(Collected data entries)
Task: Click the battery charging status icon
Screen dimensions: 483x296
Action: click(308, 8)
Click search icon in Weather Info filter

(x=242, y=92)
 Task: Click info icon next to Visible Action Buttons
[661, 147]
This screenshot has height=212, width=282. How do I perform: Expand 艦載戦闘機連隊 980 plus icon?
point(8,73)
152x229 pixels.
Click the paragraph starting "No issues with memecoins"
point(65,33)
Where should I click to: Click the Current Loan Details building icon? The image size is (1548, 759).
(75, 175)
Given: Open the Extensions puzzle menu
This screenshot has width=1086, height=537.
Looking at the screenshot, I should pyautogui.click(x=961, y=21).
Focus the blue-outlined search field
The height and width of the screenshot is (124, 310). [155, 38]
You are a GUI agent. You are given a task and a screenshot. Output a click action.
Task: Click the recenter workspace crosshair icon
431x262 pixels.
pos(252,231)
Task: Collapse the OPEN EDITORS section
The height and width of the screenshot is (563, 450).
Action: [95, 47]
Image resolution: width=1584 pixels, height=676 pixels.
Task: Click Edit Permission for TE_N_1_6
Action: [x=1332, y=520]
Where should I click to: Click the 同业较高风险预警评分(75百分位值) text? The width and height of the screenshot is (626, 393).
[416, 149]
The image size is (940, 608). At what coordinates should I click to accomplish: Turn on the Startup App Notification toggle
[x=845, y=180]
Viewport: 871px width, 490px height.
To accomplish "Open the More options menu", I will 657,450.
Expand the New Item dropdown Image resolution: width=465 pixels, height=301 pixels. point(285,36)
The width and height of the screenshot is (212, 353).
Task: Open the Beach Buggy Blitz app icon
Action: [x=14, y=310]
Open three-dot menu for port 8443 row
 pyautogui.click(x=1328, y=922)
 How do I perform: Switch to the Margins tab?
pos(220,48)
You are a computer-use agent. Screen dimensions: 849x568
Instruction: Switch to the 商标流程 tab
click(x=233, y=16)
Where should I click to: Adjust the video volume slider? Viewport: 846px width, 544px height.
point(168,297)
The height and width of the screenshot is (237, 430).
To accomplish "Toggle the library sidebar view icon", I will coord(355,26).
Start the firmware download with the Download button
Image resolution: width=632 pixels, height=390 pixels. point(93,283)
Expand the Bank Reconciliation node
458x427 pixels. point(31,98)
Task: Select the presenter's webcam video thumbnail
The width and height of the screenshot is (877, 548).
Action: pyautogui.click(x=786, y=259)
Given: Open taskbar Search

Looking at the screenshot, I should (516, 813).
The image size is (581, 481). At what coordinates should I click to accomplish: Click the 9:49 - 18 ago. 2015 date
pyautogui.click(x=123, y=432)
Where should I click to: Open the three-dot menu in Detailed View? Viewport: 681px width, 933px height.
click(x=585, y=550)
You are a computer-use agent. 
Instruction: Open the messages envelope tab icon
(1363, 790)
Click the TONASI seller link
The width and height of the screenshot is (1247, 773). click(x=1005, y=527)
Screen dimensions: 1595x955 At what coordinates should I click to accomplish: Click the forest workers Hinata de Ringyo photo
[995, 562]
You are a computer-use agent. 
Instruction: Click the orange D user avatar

**BRIEF**. Extract exactly and only the lines above from the line containing "Task: Click info" through the line containing "Task: Click the recenter", both end lines included.

**YOUR SOLUTION**.
 Task: Click info icon next to Visible Action Buttons
[661, 147]
This screenshot has height=212, width=282. How do I perform: Expand 艦載戦闘機連隊 980 plus icon?
point(8,73)
152x229 pixels.
Click the paragraph starting "No issues with memecoins"
point(65,33)
Where should I click to: Click the Current Loan Details building icon? The image size is (1548, 759).
(75, 175)
Given: Open the Extensions puzzle menu
This screenshot has width=1086, height=537.
Looking at the screenshot, I should pyautogui.click(x=961, y=21).
Focus the blue-outlined search field
The height and width of the screenshot is (124, 310). [155, 38]
You are a GUI agent. You are given a task and a screenshot. Output a click action.
Task: Click the recenter workspace crosshair icon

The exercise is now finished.